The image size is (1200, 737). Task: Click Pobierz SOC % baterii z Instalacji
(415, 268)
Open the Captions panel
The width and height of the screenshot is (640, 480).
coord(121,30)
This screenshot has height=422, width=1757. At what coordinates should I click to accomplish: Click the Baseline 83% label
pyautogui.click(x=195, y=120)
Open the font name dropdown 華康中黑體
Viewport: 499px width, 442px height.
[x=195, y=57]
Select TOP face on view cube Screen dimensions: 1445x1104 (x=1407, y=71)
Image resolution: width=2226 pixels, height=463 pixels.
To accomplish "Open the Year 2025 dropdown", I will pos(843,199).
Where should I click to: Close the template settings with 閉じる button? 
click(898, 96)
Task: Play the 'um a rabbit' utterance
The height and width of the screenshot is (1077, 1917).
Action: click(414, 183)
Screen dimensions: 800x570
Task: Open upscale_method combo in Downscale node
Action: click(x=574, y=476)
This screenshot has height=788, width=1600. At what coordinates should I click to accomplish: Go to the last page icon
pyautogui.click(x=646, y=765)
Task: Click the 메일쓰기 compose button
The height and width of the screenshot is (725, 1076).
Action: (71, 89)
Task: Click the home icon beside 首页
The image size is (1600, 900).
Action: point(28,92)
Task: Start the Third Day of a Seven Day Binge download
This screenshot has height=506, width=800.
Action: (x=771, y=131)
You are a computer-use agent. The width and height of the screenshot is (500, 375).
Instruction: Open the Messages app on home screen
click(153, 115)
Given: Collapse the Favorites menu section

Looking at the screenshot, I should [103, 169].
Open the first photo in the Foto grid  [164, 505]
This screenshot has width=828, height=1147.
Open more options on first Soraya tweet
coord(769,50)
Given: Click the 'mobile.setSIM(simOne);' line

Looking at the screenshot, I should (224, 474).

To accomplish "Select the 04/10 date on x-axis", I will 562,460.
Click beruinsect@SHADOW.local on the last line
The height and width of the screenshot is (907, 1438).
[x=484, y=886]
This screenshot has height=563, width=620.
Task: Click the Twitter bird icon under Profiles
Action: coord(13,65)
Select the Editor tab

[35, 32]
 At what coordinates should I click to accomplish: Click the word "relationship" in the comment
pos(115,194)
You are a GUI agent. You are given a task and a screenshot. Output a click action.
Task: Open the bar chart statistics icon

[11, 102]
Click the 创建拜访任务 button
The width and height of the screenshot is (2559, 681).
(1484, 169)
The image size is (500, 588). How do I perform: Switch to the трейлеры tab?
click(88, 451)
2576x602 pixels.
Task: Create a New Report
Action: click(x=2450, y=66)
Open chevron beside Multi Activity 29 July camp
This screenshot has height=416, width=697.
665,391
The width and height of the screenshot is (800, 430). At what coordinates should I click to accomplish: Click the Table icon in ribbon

━━━━

__WHAT YOU NEED TO DO__. Your answer must hold the line containing "You are a GUI" and all lines after it in the entries above, exactly, and nothing else.

__WRITTEN ANSWER__.
You are a GUI agent. You are given a task and a screenshot. Output a click action.
Task: Open the bar chart statistics icon

[11, 102]
Click the 创建拜访任务 button
The width and height of the screenshot is (2559, 681).
(1484, 169)
The image size is (500, 588). How do I perform: Switch to the трейлеры tab?
click(88, 451)
2576x602 pixels.
Task: Create a New Report
Action: click(x=2450, y=66)
Open chevron beside Multi Activity 29 July camp
This screenshot has height=416, width=697.
665,391
The width and height of the screenshot is (800, 430). At what coordinates should I click to accomplish: Click the Table icon in ribbon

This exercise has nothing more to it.